> **Çıkarılan metin**
━━━━━━━━

Posta kutusundaki edebiyat

Kimse başkasının mektubunu yazamaz. Mektup bir bakıma yazarın edası, yürüyüşü, bakışıdır. Mektup kişinin ta kendisidir, ya diridir ya ölü...

01 Eylül 2016 16:33

Bütün edebiyat özünde mektuptur, demek hiç zor değil. Kutsal metinlerin, düşün yapıtlarının, mitolojilerin, yani tarih içinde klasik dil ve yazın ürünlerinin çoğunun biçimi olmuştur mektup. Modern, postmodern romanlar da yazılmıştır mektup biçiminde. Bundan sonra da mektup bir form olarak edebiyatın hep içinde kalacaktır kuşkusuz.

Eli kalem tutan herkes mektup yazmıştır, yazıyor. Peki, mektup nerede, nasıl edebiyatın alanına girer? Benim yanıtım çok basit: İçeriği ne olursa olsun, bir mektubu, yazışmayı edebiyat katına çıkaran yazanın Yazar olmasıdır. Gerçek bir yazarın mektubu da bir yapıttır.

━━━━━━━━

> **Verilen malzemeler**
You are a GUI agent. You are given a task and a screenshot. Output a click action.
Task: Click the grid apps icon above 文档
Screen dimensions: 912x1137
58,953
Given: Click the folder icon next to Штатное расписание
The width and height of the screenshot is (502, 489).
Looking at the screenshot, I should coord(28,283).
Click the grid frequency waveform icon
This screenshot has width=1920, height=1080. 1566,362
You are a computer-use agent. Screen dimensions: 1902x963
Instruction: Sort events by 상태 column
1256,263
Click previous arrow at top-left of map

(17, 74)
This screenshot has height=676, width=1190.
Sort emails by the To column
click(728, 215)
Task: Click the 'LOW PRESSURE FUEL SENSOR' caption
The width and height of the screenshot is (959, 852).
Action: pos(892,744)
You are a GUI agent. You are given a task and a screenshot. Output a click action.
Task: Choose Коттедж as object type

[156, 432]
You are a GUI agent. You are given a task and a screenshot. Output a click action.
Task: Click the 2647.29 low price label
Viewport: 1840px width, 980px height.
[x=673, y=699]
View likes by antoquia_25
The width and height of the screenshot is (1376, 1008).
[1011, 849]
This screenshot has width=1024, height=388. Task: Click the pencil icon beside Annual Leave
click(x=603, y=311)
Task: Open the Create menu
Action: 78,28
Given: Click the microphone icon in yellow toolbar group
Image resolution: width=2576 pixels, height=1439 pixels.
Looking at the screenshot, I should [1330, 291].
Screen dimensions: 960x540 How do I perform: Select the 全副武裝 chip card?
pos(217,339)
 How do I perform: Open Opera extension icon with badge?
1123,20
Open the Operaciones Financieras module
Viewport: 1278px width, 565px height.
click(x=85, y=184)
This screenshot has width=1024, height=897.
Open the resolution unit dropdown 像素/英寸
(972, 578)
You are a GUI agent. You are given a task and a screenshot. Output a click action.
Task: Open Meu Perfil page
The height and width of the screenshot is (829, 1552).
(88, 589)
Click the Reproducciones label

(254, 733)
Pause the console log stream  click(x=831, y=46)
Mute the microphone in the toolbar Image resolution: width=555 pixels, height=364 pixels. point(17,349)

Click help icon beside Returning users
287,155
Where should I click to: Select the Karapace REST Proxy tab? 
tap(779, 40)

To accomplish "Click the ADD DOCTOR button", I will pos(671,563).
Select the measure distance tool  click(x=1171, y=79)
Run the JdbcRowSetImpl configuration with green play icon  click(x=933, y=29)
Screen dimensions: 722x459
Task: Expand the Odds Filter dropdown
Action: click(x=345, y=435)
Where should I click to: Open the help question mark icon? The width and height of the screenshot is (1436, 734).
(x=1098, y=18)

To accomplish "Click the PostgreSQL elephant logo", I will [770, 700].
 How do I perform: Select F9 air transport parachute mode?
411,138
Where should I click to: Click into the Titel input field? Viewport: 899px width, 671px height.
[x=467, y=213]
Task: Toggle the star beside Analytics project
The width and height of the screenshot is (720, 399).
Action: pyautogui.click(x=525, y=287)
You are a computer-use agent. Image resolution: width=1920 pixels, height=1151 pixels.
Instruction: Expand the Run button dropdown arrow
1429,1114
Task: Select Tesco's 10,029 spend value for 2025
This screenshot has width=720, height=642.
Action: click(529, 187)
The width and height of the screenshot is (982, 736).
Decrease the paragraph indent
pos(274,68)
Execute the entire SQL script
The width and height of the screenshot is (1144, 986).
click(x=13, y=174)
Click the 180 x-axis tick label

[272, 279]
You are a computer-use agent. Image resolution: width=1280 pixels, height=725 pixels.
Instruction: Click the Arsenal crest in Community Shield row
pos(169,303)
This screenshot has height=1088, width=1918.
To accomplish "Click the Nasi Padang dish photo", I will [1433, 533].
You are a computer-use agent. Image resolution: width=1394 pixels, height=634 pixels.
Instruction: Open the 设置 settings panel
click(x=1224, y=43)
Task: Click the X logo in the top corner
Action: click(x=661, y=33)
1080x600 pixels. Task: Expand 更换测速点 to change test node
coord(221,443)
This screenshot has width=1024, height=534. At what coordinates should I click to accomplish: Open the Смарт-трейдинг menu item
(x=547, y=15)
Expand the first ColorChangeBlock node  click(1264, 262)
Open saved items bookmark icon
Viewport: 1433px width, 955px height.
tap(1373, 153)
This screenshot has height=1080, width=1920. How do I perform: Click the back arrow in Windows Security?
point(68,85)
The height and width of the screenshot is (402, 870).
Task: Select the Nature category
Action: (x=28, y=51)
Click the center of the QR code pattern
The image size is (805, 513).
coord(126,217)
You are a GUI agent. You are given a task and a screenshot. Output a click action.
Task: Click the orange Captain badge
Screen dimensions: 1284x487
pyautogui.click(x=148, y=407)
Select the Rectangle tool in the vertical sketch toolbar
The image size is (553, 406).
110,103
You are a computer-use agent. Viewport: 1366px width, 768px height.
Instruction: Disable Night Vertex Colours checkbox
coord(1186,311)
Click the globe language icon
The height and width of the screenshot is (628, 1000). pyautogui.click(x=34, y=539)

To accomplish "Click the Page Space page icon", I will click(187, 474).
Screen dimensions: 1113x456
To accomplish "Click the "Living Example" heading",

━━━━━━━━

> **Yazılı yönerge A**
Mektup ve edebiyat üzerine olan metinden "Posta kutusundaki edebiyat" ifadesinden başlayıp "diridir ya ölü..." ifadesine kadar, bu ifade de dahil olmak üzere, olan kısmı birebir yeniden yazın.
> **Yazılı yönerge B**
Verilen satırlardan "You are a computer-use agent. Image resolution: width=1280" ifadesini içeren satırdan başlayıp "will [1433, 533]." ifadesini içeren satıra kadar, o satır da dahil, yalnızca bu aralığı olduğu gibi tekrarlayın.

> **Yazılı çözüm A**
Posta kutusundaki edebiyat

Kimse başkasının mektubunu yazamaz. Mektup bir bakıma yazarın edası, yürüyüşü, bakışıdır. Mektup kişinin ta kendisidir, ya diridir ya ölü...

> **Yazılı çözüm B**
You are a computer-use agent. Image resolution: width=1280 pixels, height=725 pixels.
Instruction: Click the Arsenal crest in Community Shield row
pos(169,303)
This screenshot has height=1088, width=1918.
To accomplish "Click the Nasi Padang dish photo", I will [1433, 533].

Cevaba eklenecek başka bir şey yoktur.